Ethanol facilitates glutamatergic transmission to dopamine neurons in the ventral tegmental area.

The cellular mechanisms underlying alcohol addiction are poorly understood. In several brain areas, ethanol depresses glutamatergic excitatory transmission, but how it affects excitatory synapses on dopamine neurons of the ventral tegmental area (VTA), a crucial site for the development of drug addiction, is not known. We report here that in midbrain slices from rats, clinically relevant concentrations of ethanol (10-80 mM) increase the amplitude of evoked EPSCs and reduce their paired-pulse ratio in dopamine neurons in the VTA. The EPSCs were mediated by glutamate alpha-amino-3-hydroxy-5-methylisoxazole-4-propionic acid (AMPA) receptors.

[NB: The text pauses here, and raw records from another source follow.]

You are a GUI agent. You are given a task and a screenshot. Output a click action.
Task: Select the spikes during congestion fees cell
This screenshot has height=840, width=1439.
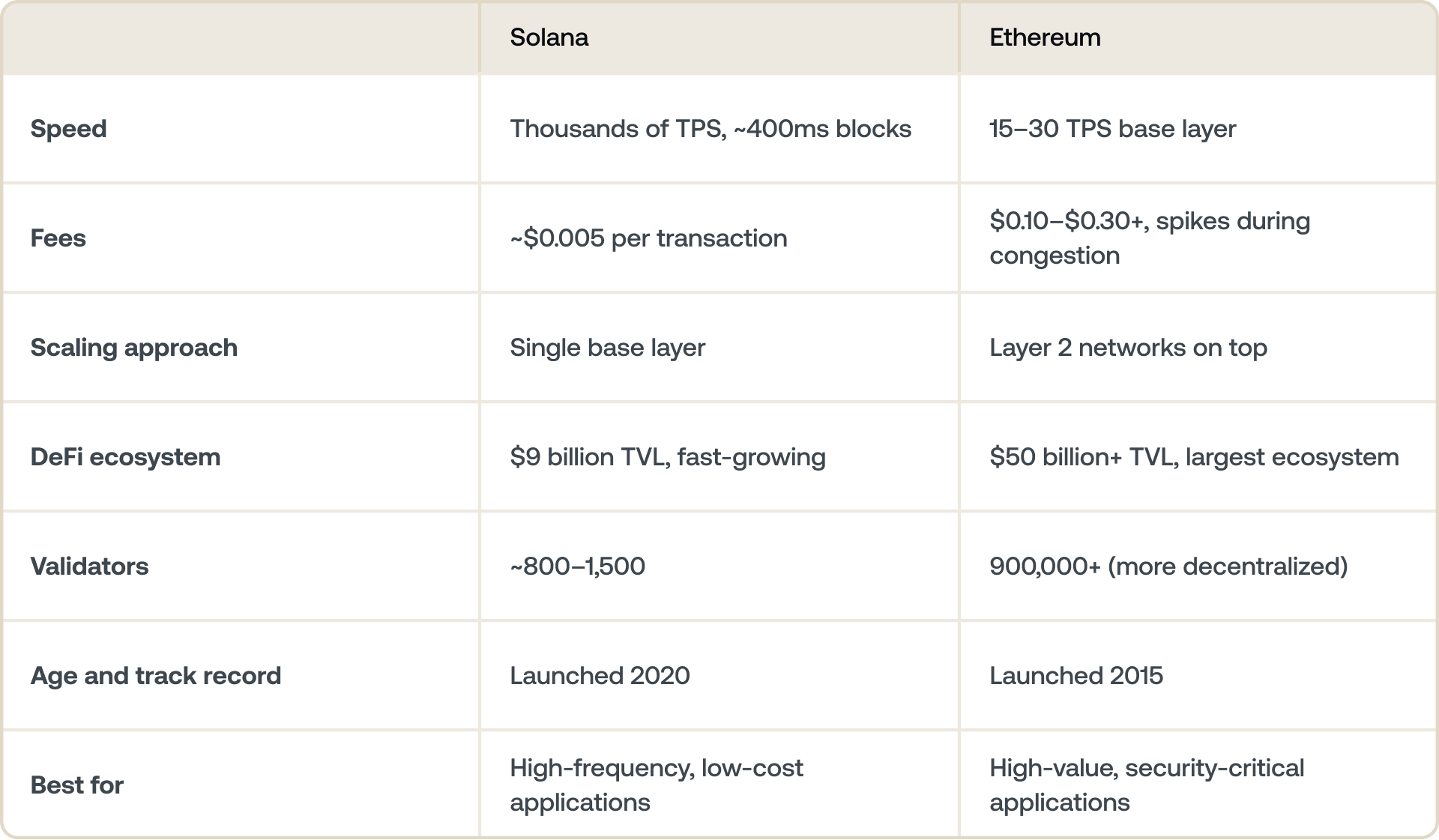[1149, 238]
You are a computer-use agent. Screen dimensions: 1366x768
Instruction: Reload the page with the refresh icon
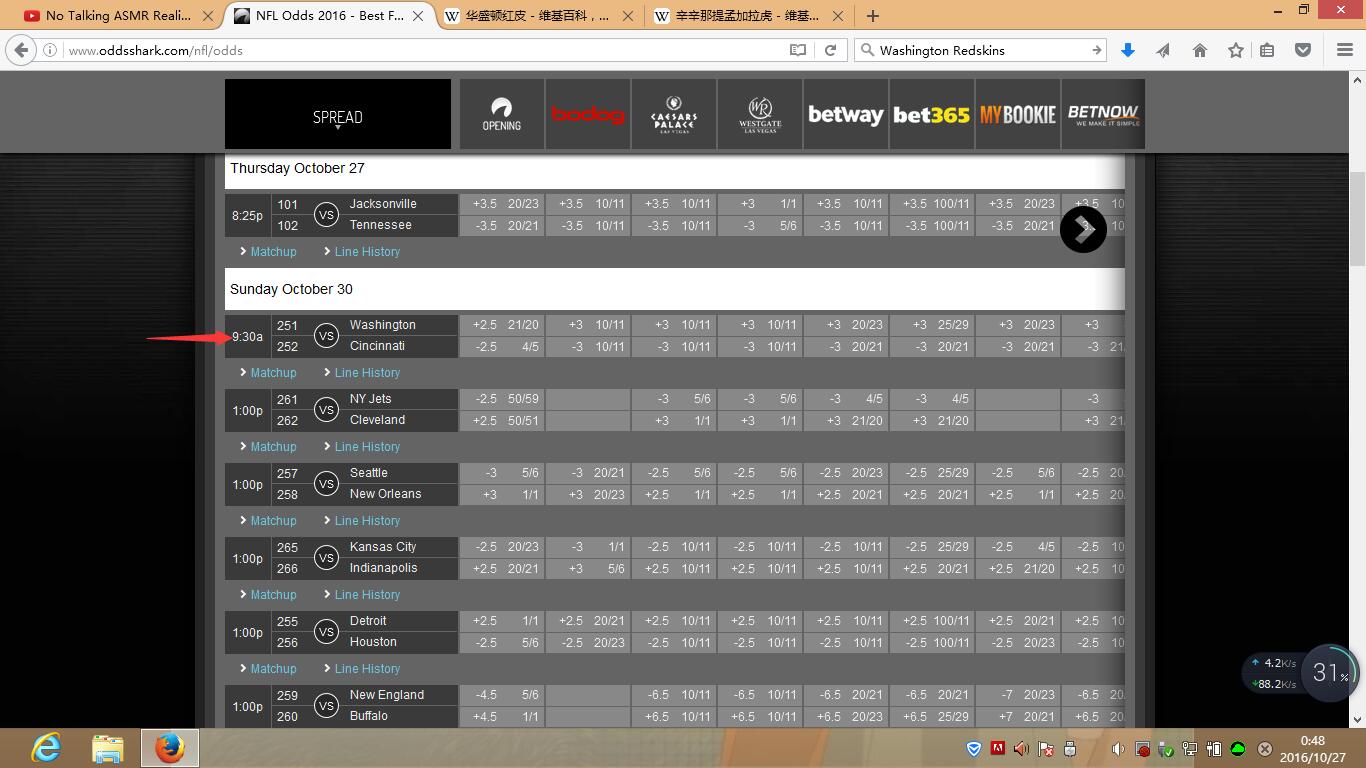[x=830, y=50]
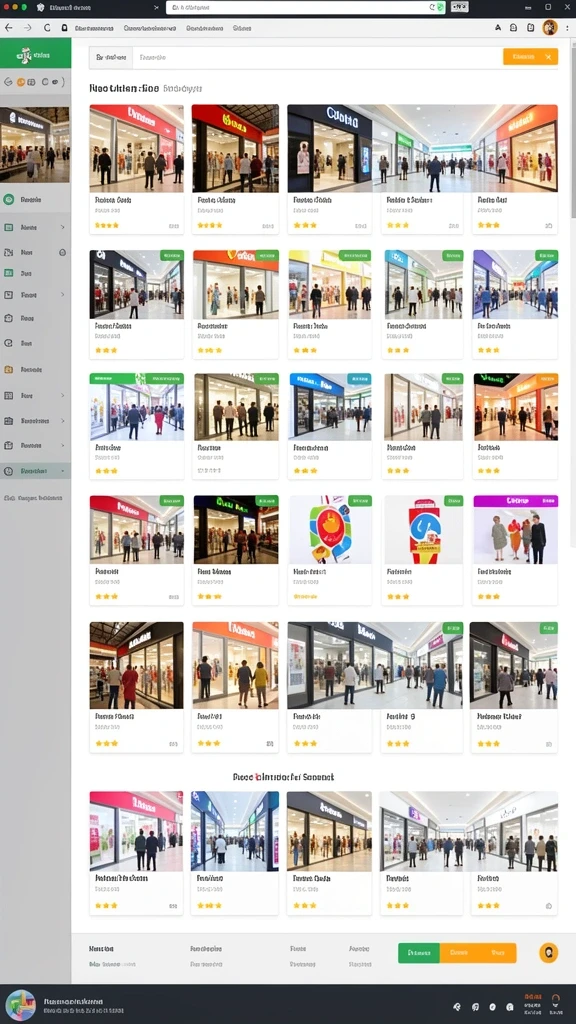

In addition, ethanol increases the frequency but not the amplitude of spontaneous EPSCs. Furthermore, ethanol increases extracellular glutamate levels in the VTA of midbrain slices. The effects of ethanol are mimicked by SKF 38393, a dopamine D(1) receptor agonist, and by GBR 12935, a dopamine reuptake inhibitor, and they are blocked by SKF 83566, a D(1) antagonist, or by reserpine, which depletes dopamine stores. The enhancement of sEPSC frequency reaches a peak with 40 mM ethanol and declines with concentrations >or=80 mM ethanol, which is quite likely a result of D(2) receptor activation as raclopride, a D(2) receptor blocker, significantly enhanced 80 mM ethanol-induced enhancement of sEPSCs. Finally, 6, 7-dinitroquinoxaline-2, 3-dione (DNQX), an AMPA receptor antagonist, attenuates ethanol-induced excitation of VTA DA neurons. We therefore conclude that, acting via presynaptic D(1) receptors, ethanol at low concentrations increases glutamate release in the VTA, thus raising somatodendritic dopamine release, which further activates the presynaptic D(1) receptors. Enhancement of this positive feedback loop may significantly contribute to the development of alcohol addiction.